Hamilton will start 12th at Monza, with the 28-year-old failing to make it into the top-10 shootout for the first time in 67 races, stretching back to the 2010 Malaysian Grand Prix, so ending his run of four consecutive poles.
During the second session, Hamilton made a mistake at the Ascari chicane, running over a kerb and breaking the floor of his Mercedes, which was unknown to either him and the team at the time.
That resulted in Hamilton running wide at the sweeping right-hander of the Parabolica that soon followed, exacerbating the problem.
Come his second run, and with the clock ticking, Hamilton was impeded by Adrian Sutil in his Force India, earning his former friend a three -place grid penalty following a stewards' investigation.
In the immediate aftermath, and with championship leader Sebastian Vettel comfortably spearheading an all-Red Bull front row with his 40th career pole, an angry Hamilton said: "I drove like an idiot.

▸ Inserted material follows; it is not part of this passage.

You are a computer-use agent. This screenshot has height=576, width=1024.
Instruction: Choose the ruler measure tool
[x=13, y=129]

"That's the worst I've driven for a long, long time."
Hamilton's mood had softened once his ire had eased, but he remained critical of himself over two hours after the event.
"I still feel like I didn't do a spectacular job," said Hamilton.

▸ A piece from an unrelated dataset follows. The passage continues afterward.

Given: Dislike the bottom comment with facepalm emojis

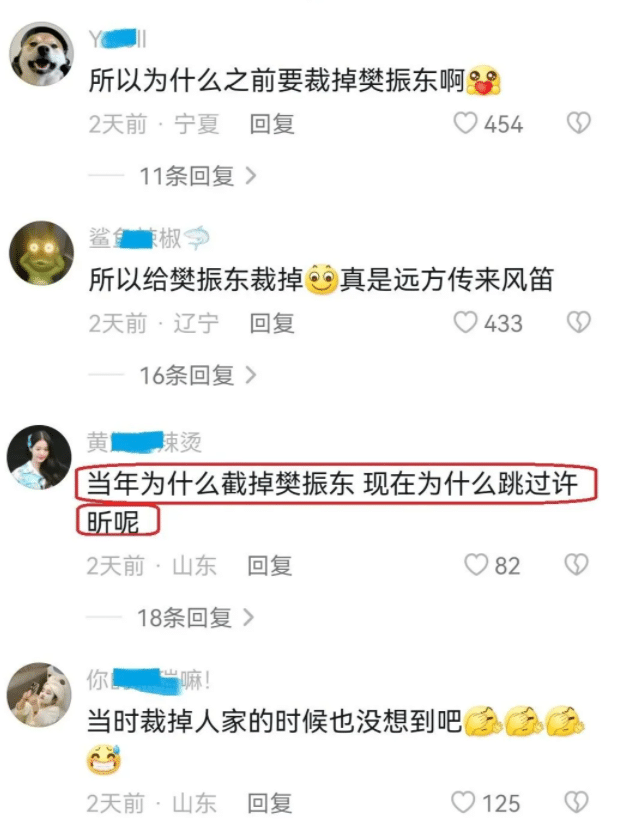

"I did have damage to my car, and the engineers said I lost quite a lot of downforce, which would explain a lack of pace, but that was due to the mistake I made earlier in the session.
"Someone mentioned to me that it was the first time in 67 races I had not qualified for Q3, so I guess I can be a little easy on myself.

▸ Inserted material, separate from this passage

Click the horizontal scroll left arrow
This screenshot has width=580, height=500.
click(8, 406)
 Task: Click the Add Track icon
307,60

"But I just want to achieve my best for the team. They're working so hard, and all of us want to do as good a job as possible.
"Sometimes when you have those moments you just feel like you've let people down.
"But tomorrow is when you get the points, and I'll do everything I can to get them."
Team principal Ross Brawn believes Hamilton was being too hard on himself, but applauded the Briton for his attitude.
"We've got to know Lewis, and he is often his own hardest critic," assessed Brawn.
"It's quite endearing for a driver, of Lewis' level, to be willing to make that sort of statement.
"It's not what we are looking for him to do, but he felt he wanted to do that.
"You have to remember those guys are out there hanging it on the line, and things happen sometimes."
Brawn feels the team can also look at itself, especially for pitching Hamilton back into traffic as he missed out on a top-10 place by two tenths of a second, potentially lost behind Sutil, irrespective of the floor damage.
"We didn't get the best traffic, the clearest track, so we have to look at how we can operate as a team more effectively, and Lewis is part of that team," added Brawn.
"What no-one can accept is someone not trying their hardest, and we can't criticise either of our drivers for not trying their hardest.
"When these things happen it's frustrating, but if you look at his record this year it's the first mistake of any consequence he has made all year, which is a pretty decent record."
On what was a woeful day for Mercedes, Nico Rosberg will start sixth after a hydraulic issue restricted him to just five laps in final practice, later compromising his qualifying.
Behind the Red Bulls in a shock third place on the grid is Sauber's Nico Hulkenberg, remarkably the fastest Ferrari-powered driver as Felipe Massa and Fernando Alonso line up fourth and fifth.
Alonso, who seemingly criticised his team following the Hungarian GP and which earned him a rebuke from president Luca Di Montezemolo, is in the spotlight again for more contentious remarks.
Over the team radio Alonso is understood to have said "You're really idiots", after Ferrari's strategy failed to pay off.
With Lotus' Kimi Raikkonen starting 11th, it means Vettel's three title rivals are comfortably behind the German on the grid.
Jenson Button starts ninth in his McLaren, with Paul Di Resta now 15th given Force India team-mate Sutil's penalty, with Marussia's Max Chilton 22nd and last for the third time this year.